Turn the part of the data that opens with the line containing "The image size is (1585, 681)." and closes with the line containing "nav-about: About is" into a numbered list, skipping blank lines and leaving out the pictures.

Information given.
__________
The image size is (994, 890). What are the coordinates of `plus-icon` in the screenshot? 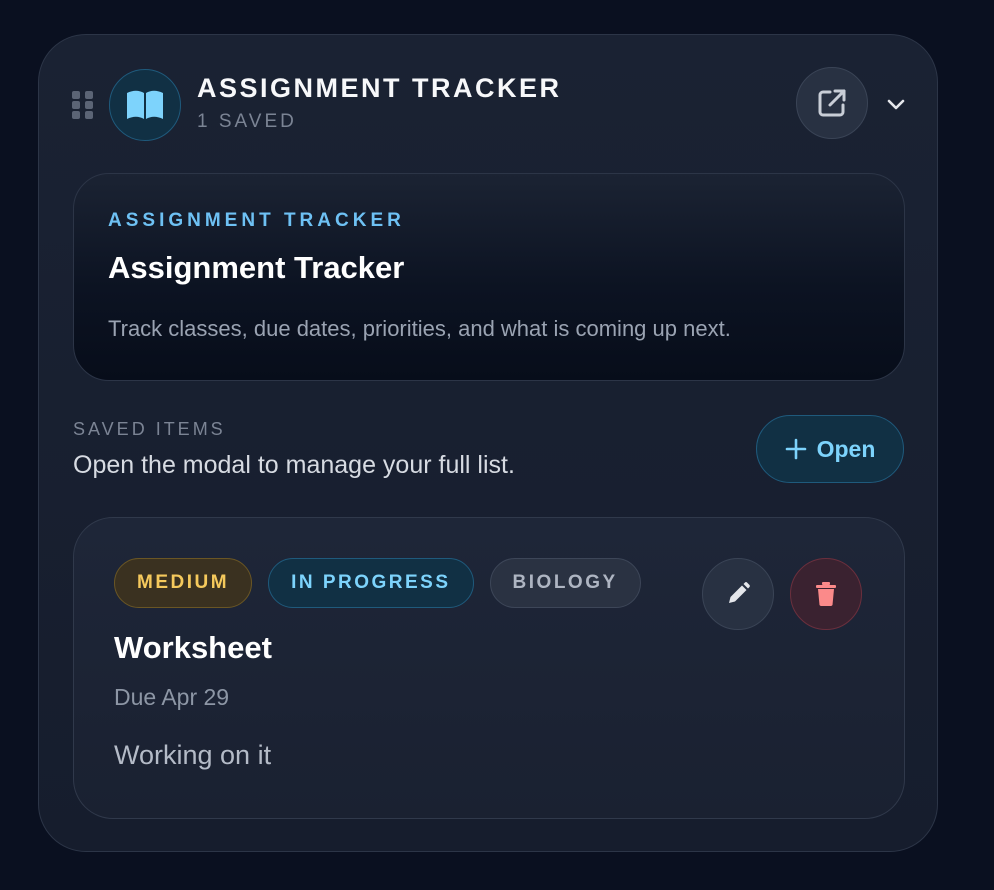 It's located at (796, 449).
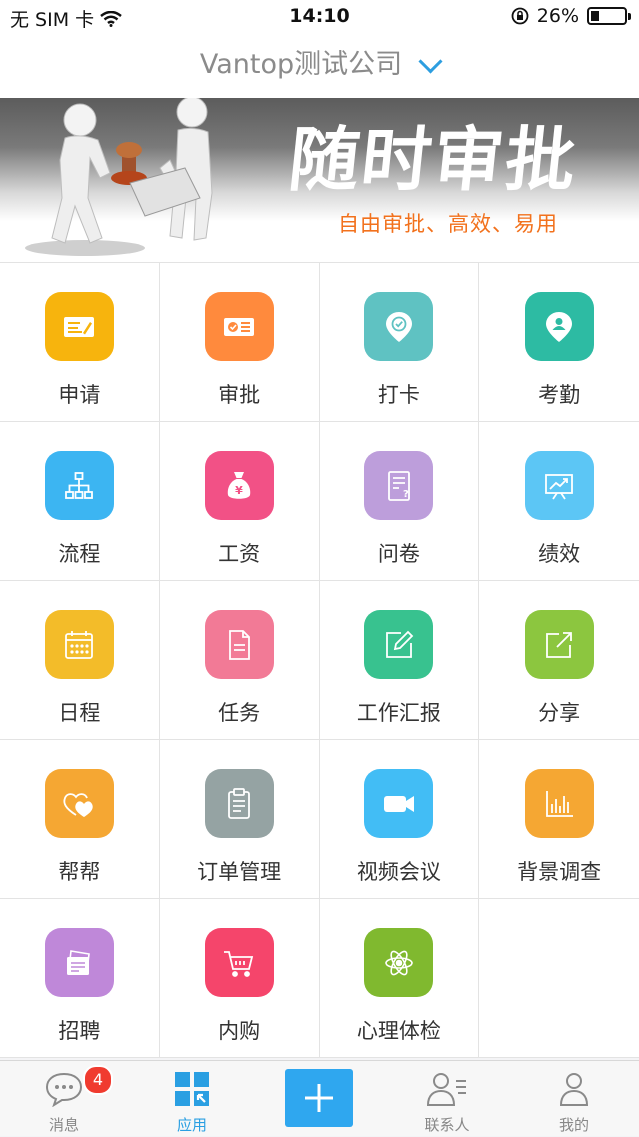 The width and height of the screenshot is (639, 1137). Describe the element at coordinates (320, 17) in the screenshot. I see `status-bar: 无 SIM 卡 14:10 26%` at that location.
__________
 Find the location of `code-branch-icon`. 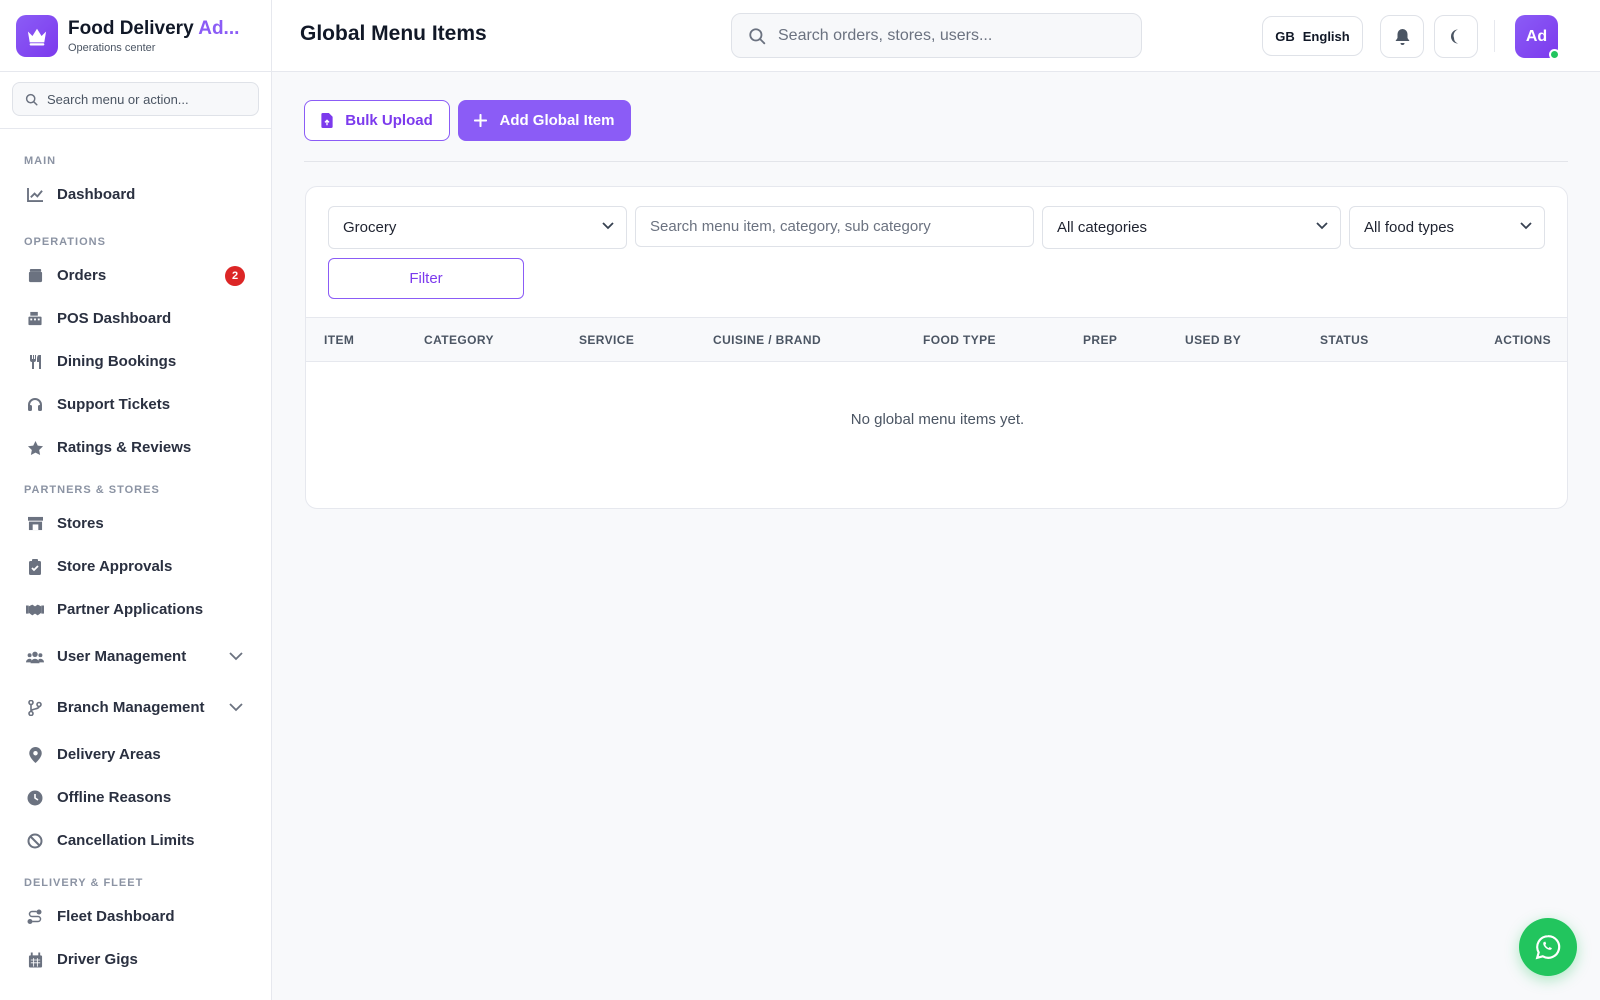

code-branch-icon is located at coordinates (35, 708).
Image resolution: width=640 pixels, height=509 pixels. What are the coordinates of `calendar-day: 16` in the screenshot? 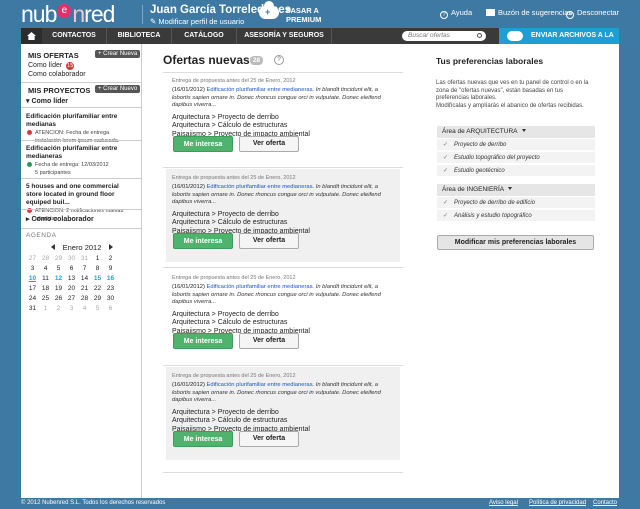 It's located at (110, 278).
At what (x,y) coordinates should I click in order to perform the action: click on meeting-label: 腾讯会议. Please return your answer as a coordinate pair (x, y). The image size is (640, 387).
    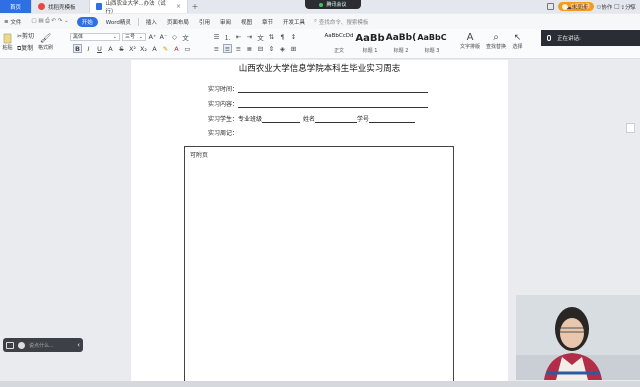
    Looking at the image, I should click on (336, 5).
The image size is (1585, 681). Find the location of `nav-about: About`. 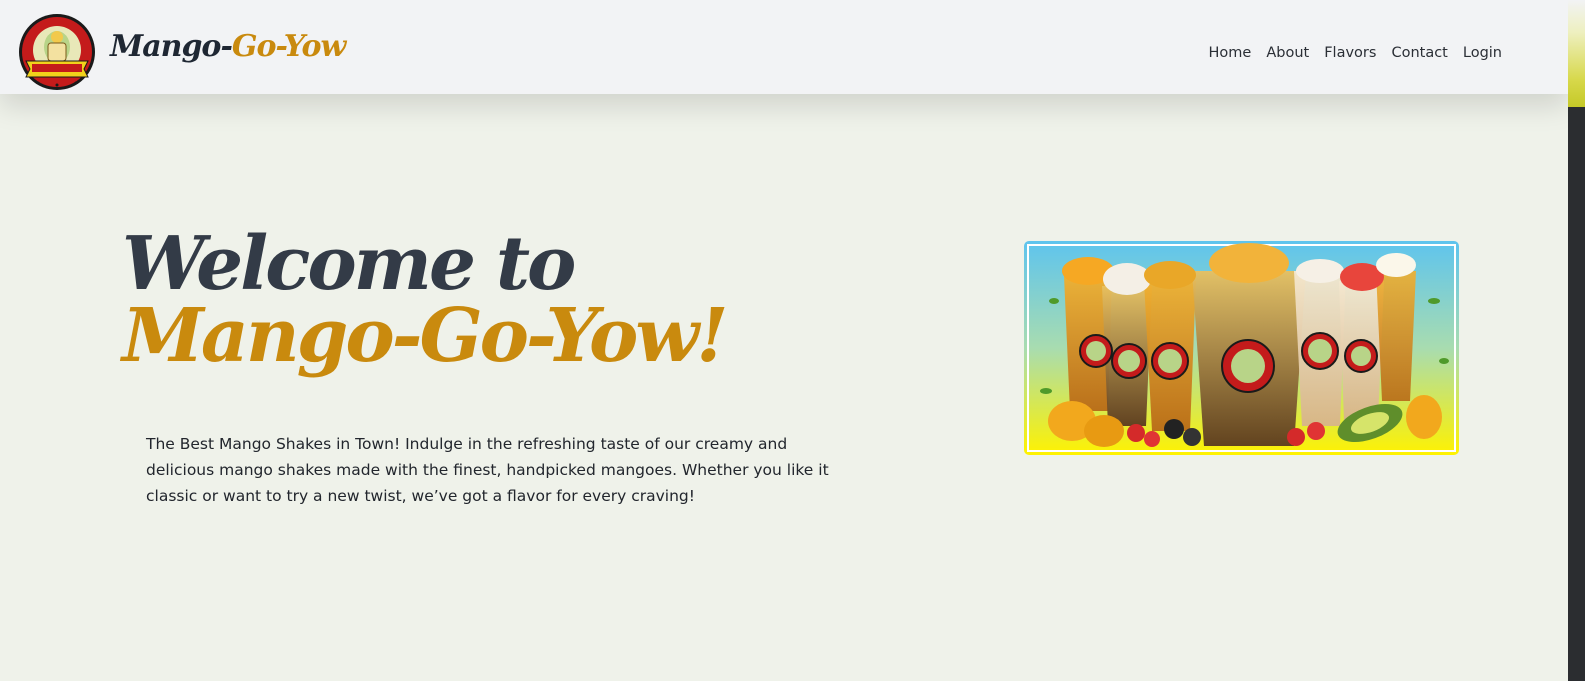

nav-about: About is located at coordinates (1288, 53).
__________
Your solution.
1. The image size is (1585, 681). Find the location of `nav-about: About`. 
2. nav-about: About is located at coordinates (1288, 53).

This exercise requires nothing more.